PROBLEM TO WORK ON
Only the count is needed. Count the lines below with the word "computer" in them.

Pixel coordinate grounding data
::::::::
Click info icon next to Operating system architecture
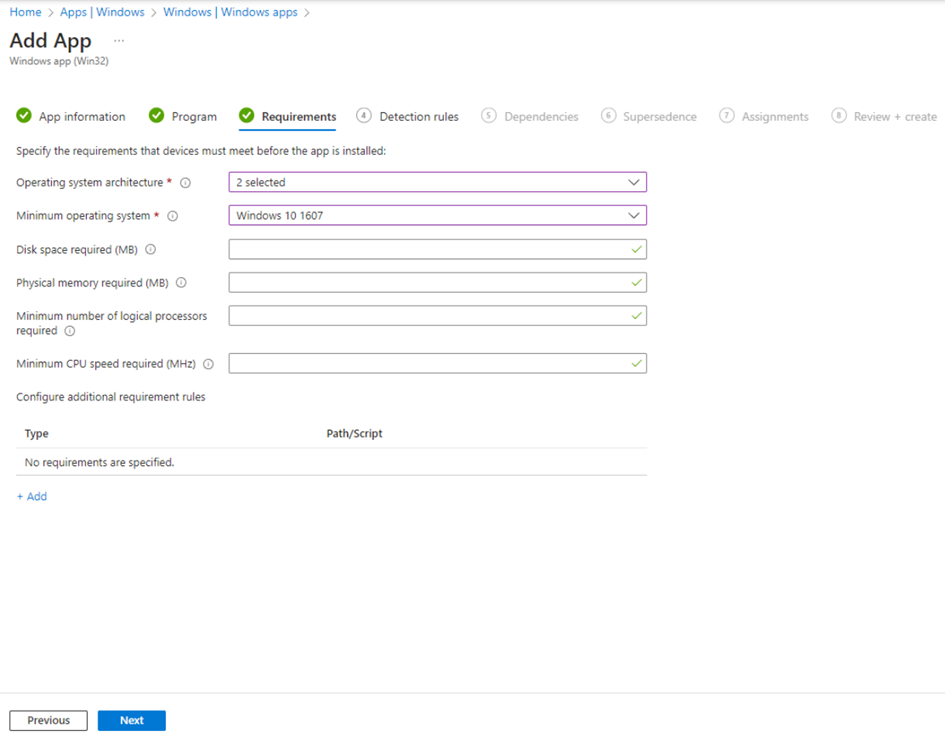Screen dimensions: 945x734 click(185, 183)
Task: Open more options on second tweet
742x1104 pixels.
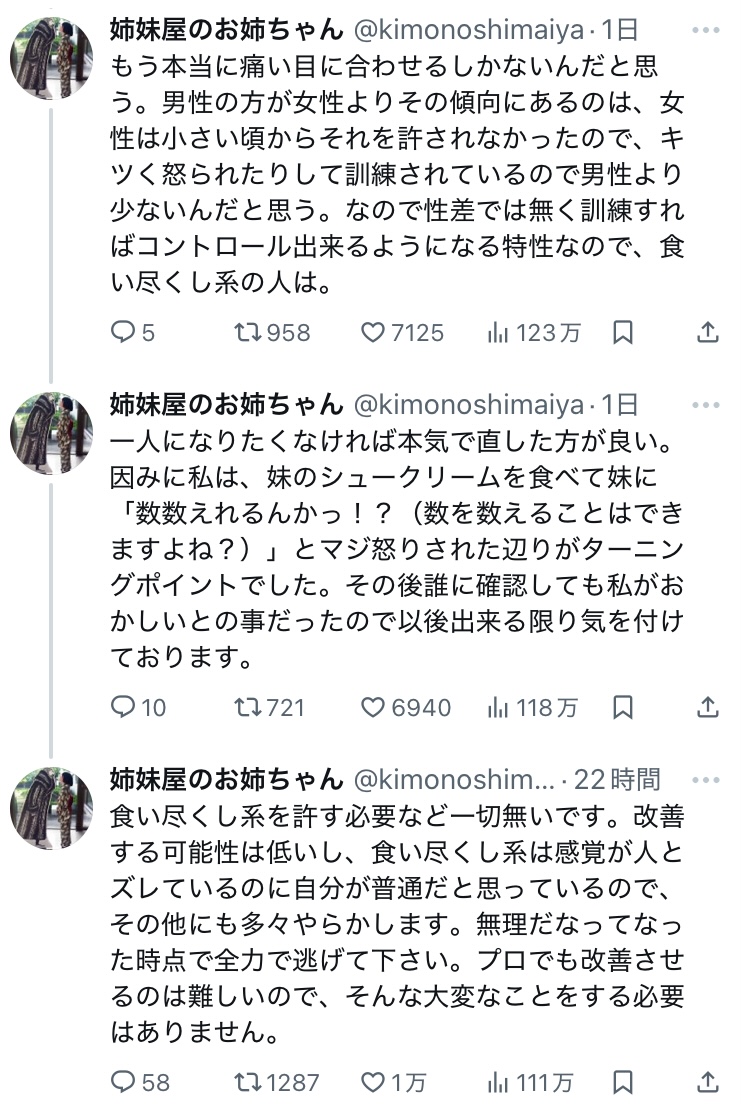Action: point(706,405)
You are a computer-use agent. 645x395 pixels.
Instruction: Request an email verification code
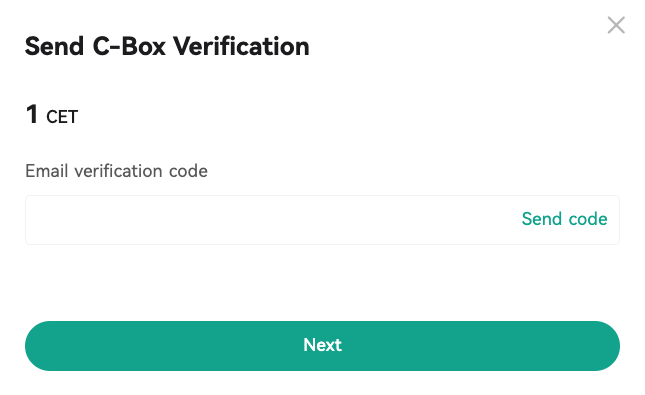coord(564,219)
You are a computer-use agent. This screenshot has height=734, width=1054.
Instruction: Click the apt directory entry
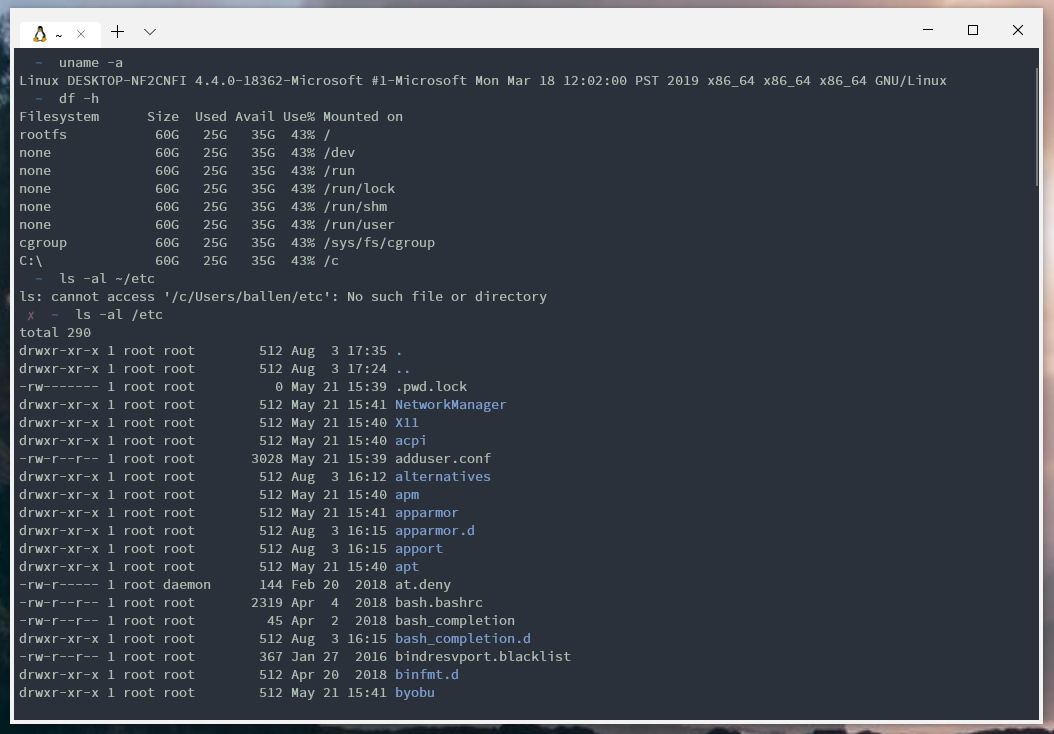pyautogui.click(x=406, y=566)
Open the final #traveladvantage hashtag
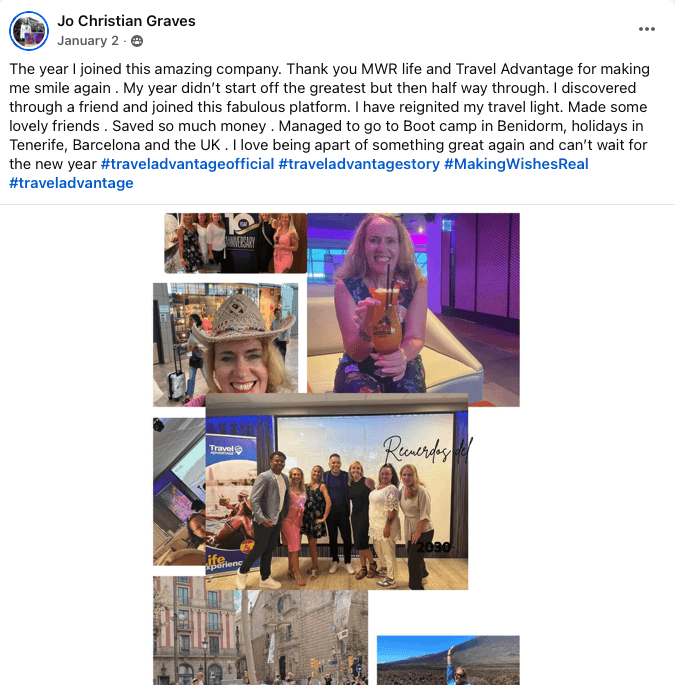Image resolution: width=675 pixels, height=685 pixels. pos(71,183)
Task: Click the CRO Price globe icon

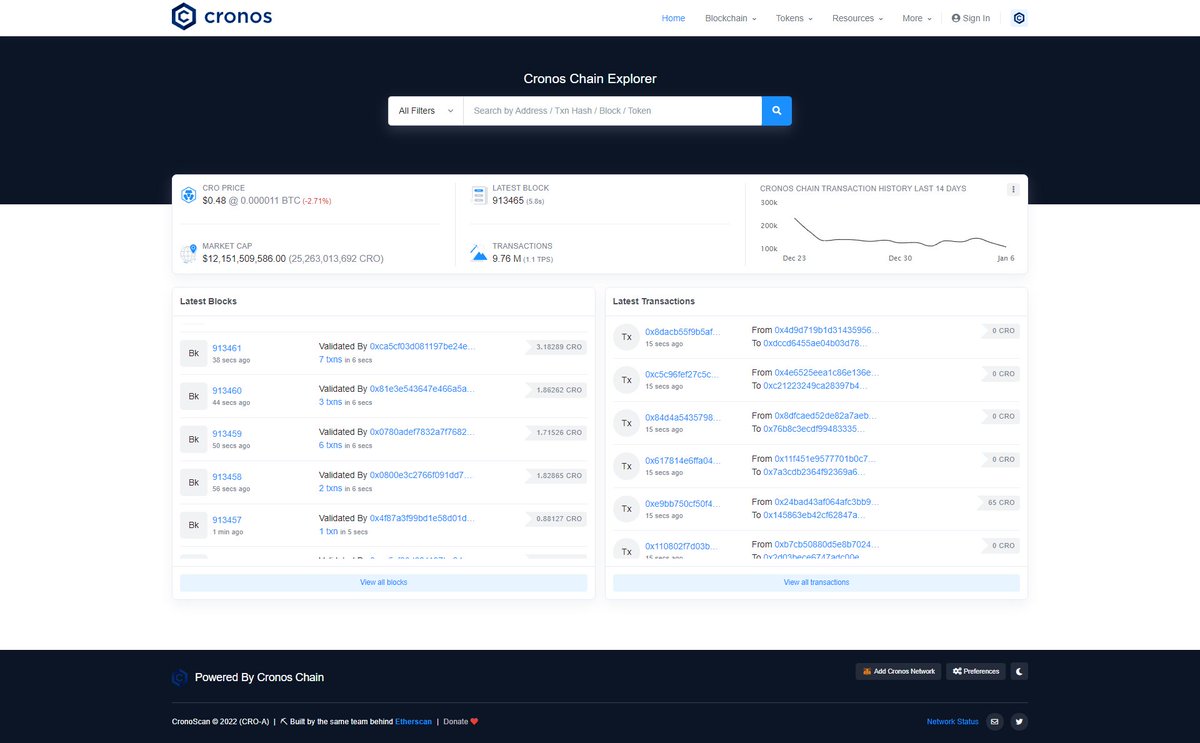Action: click(188, 194)
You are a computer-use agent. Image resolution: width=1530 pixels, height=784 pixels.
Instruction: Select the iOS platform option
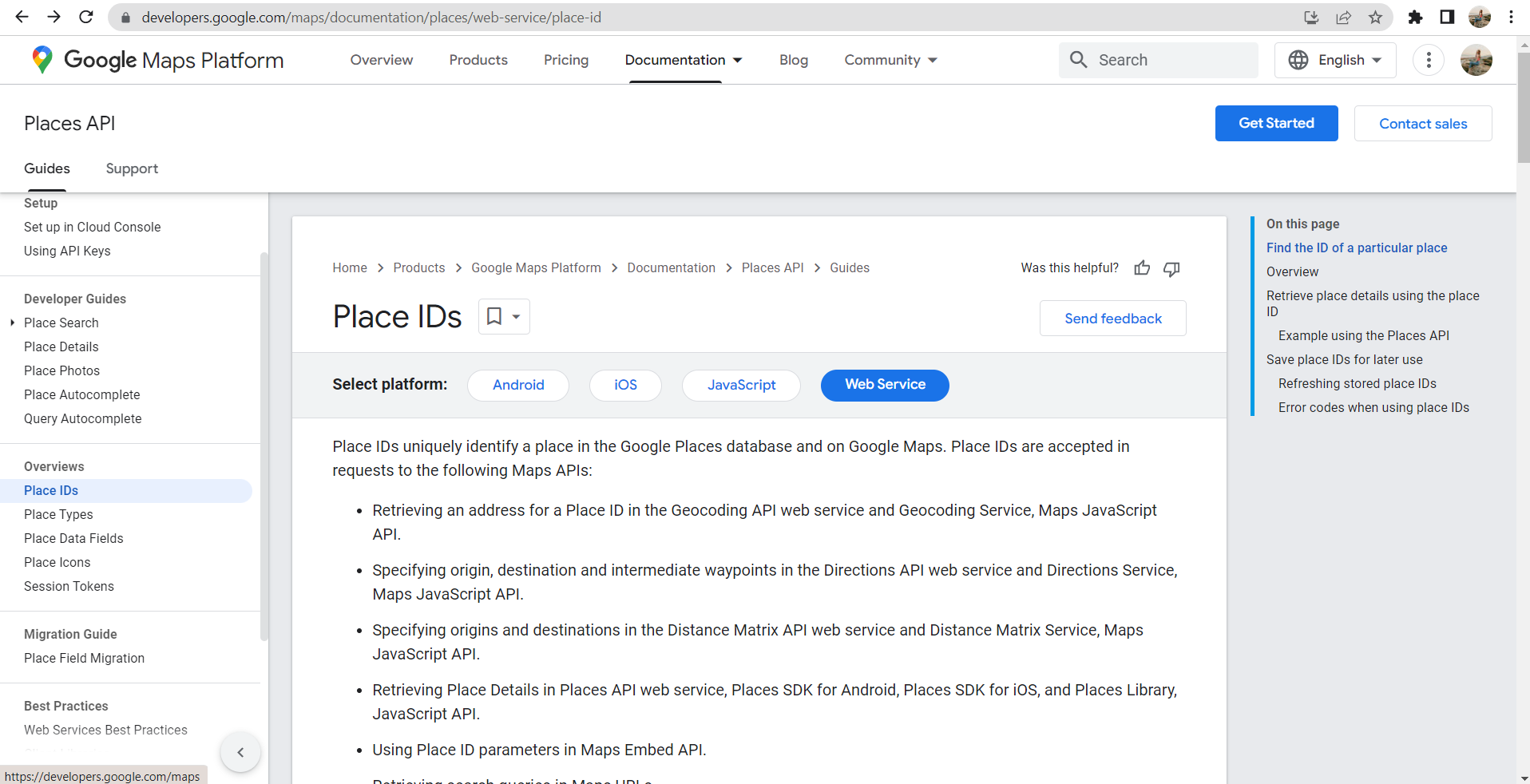tap(625, 385)
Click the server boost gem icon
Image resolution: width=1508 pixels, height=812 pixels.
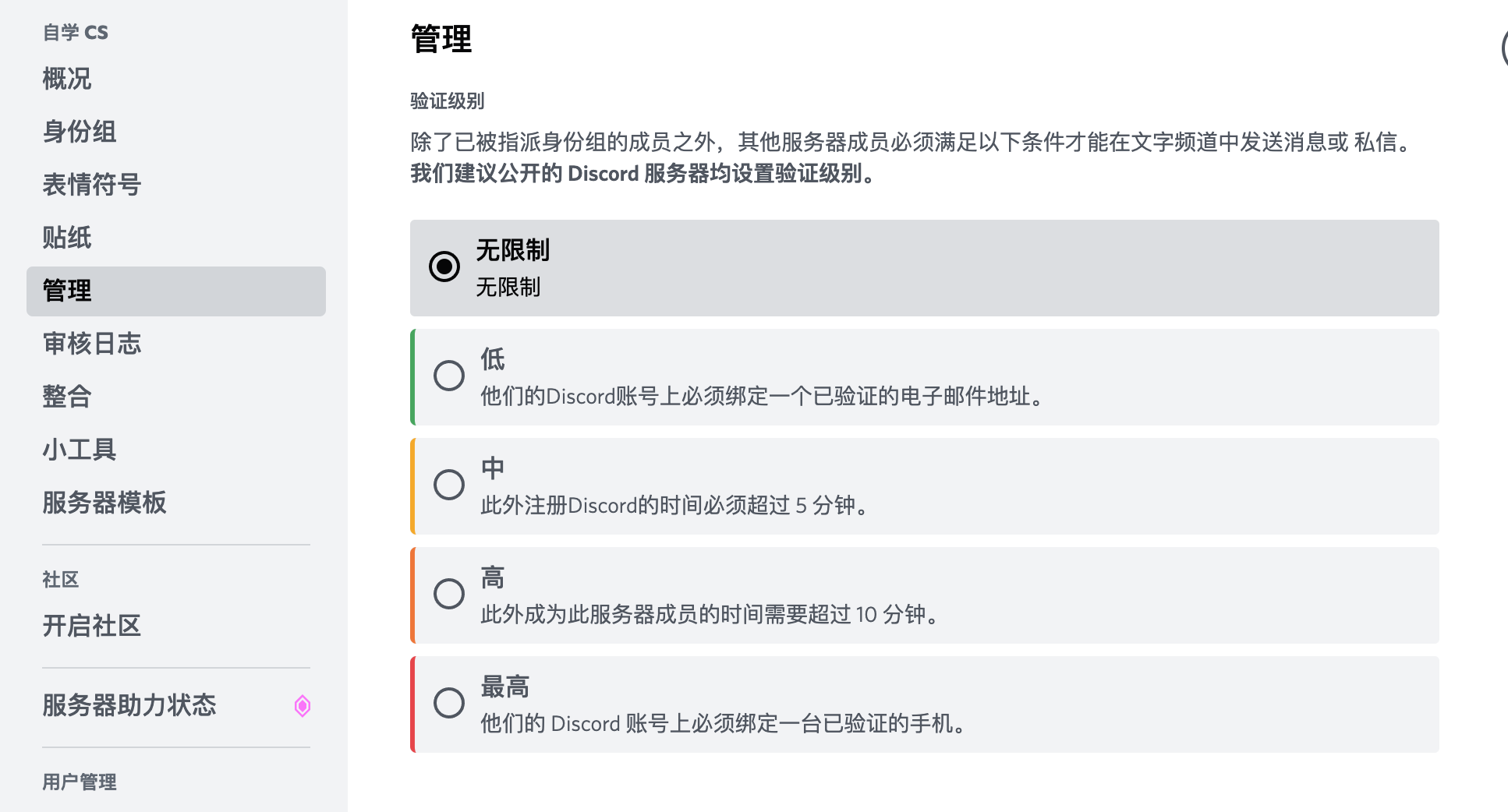coord(303,706)
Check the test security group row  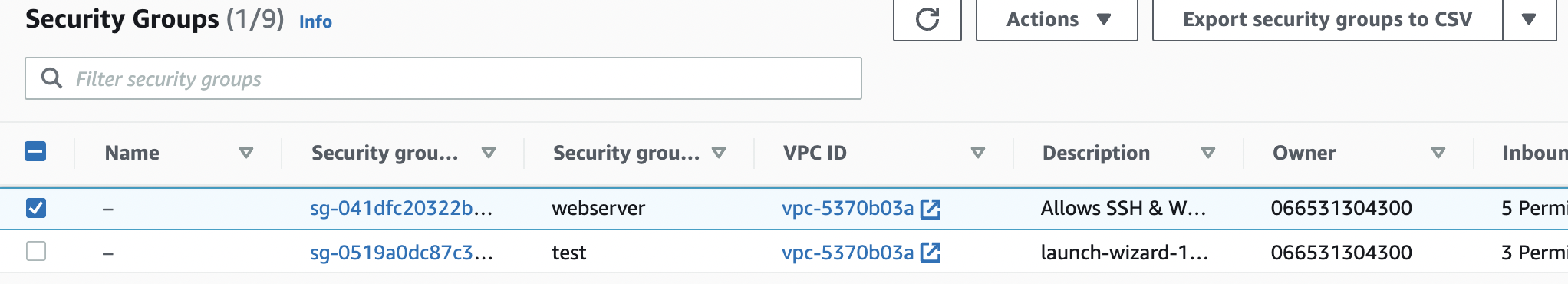point(36,251)
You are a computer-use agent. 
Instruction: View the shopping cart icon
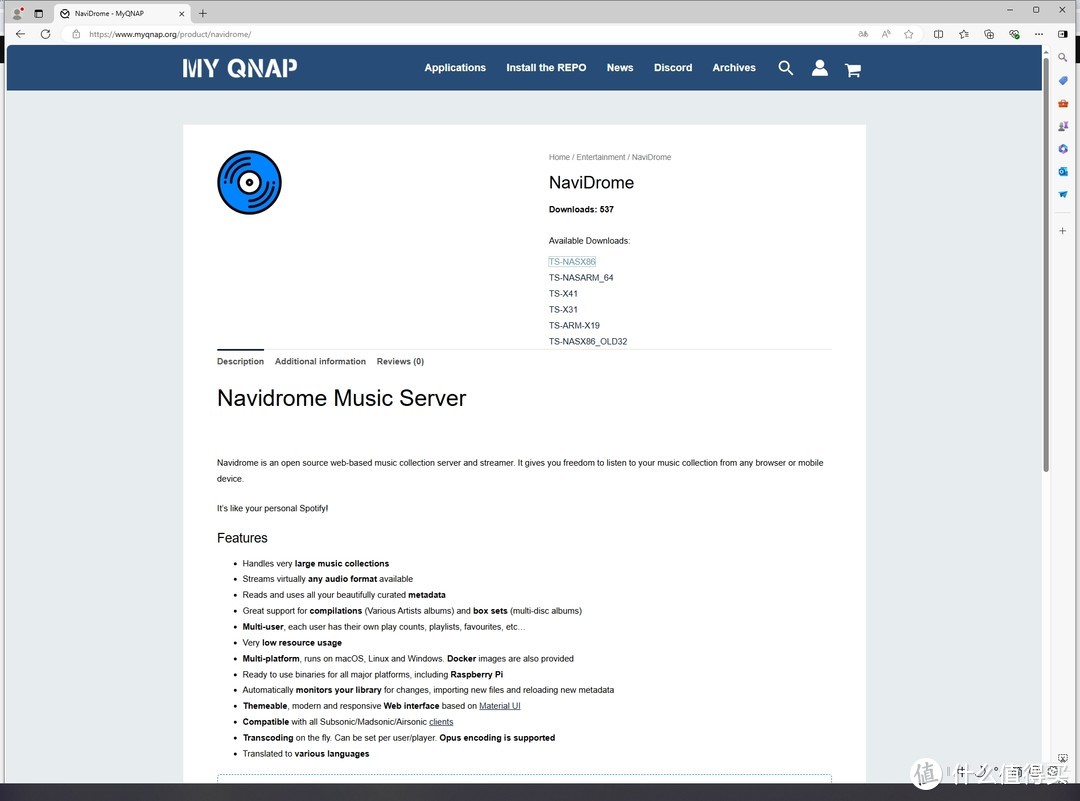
::::::::
ANSWER BELOW
4